**Exercise goal**:
Present the lines starting at the one containing "At what coordinates" and ending at the one containing "The width and" as a numbered list, omitting any blank lines.

***** Stored rows

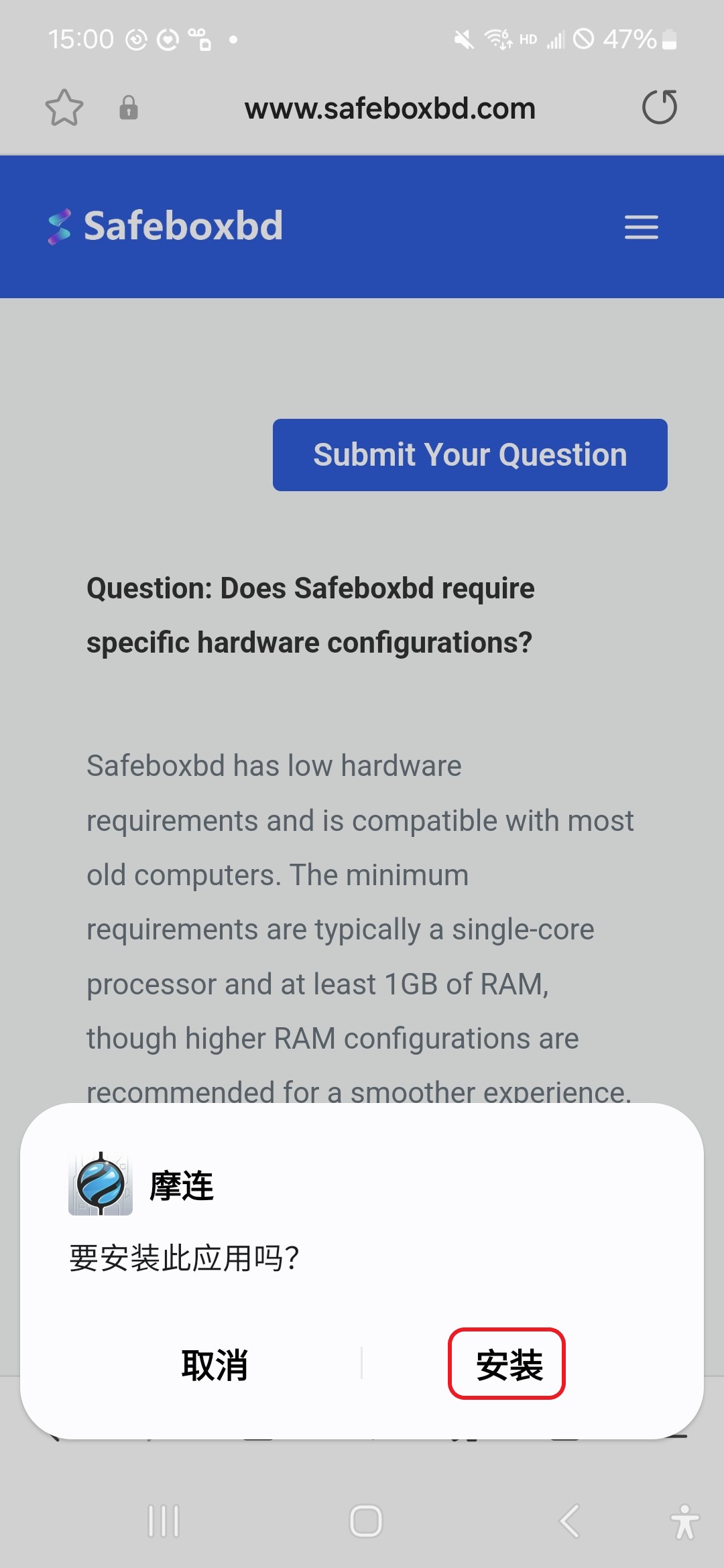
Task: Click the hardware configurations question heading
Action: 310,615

**********
***** Stored rows

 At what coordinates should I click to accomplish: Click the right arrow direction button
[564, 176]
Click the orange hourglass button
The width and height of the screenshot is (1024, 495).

**********

**Answer to the exercise**:
1.  At what coordinates should I click to accomplish: Click the right arrow direction button
2. [564, 176]
3. Click the orange hourglass button
4. The width and height of the screenshot is (1024, 495).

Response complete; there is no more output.